Written By: Christina Cholkan, P.Eng.
Scanning my newsfeed in early June, I’d discovered that a few weeks prior the Toronto Executive Committee had voted to stop moving forward with its proposed stormwater fee . Without knowing too much detail at that time, I was surprised at the decision and also that the news hadn’t made its way to any of my social media streams earlier. Nearby municipalities such as Mississauga and Kitchener had recently implemented stormwater fees, so why not Toronto?
But before continuing, let’s review a high-level introduction to stormwater fees, also referred to as charges or utilities:
A stormwater utility is a funding mechanism by a municipality to support its stormwater infrastructure (capital and operational) costs. Ideally, a utility of any kind will want to be able to fully support its program using only revenue collected by user rates to be sustainable for the long term. This form of cost recovery is actually mandated for water systems in Ontario . In this case, what is specifically proposed in Toronto is that users (i.e. properties) pay a fee related to the amount of stormwater that they discharge, rather than a hidden rate based on potable water use that’s currently lumped into the general water bill. The stormwater fee rate is typically based on land use classification and percentage of land covered with a hard surface (i.e. imperviousness – ask your Water Resource Engineer). Often the key benefits of a stormwater fee system are noted as:
- transparency for the rate payer (i.e. they will know how much they contribute to the stormwater program, based on their individual property)
- potential net decrease in overall water bill, depending on property type
- a dedicated funding stream for a city’s stormwater management program (perhaps less ongoing budgetary uncertainty or for getting a better sense of a utility’s financial sustainability)
What I’ve learned from this experience, and what was quietly expressed at the Blue Drinks event, was that it’s not constructive to dwell on past decisions.
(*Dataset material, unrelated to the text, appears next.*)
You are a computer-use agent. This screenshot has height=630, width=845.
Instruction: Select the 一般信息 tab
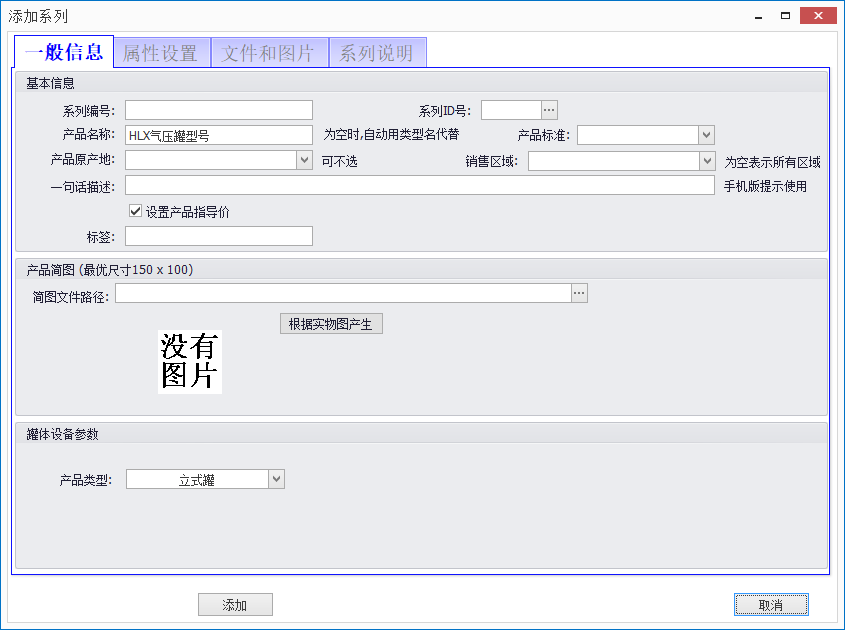pos(66,51)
Sure, after hearing the results of the vote and reading about it in the media I felt initial disappointment. I’d learned of the significant efforts that some city staff put into developing the supporting report over the last year. But after delving into the situation more and considering the input of many stakeholders, I realized that its naïve to think that a stormwater utility is the blanket solution for every municipality. As consultants, we should be expected to look at all possible solutions, do our research, and propose the highest value options to our clients. In this case, maybe the stormwater utility just wasn’t right or not right “right now”. Key takeaways:
- Consulting includes listening as first step - not just telling – to provide maximum utility (i.e. value) to the client, especially in the public arena.
- Industry trends aren’t to be blindly followed. What works for one jurisdiction may not be best for another.
- If it’s strongly believed that a given approach such as a stormwater fee is ultimately the best way to go, we should act on removing current barriers, whether technological (e.g. improving GIS algorithms) or political (e.g. improving partnerships with the industrial sector to add value to their operations). An understanding of timing is important- when is the issue up for renegotiation and what obstacles can be realistically alleviated in this timeframe?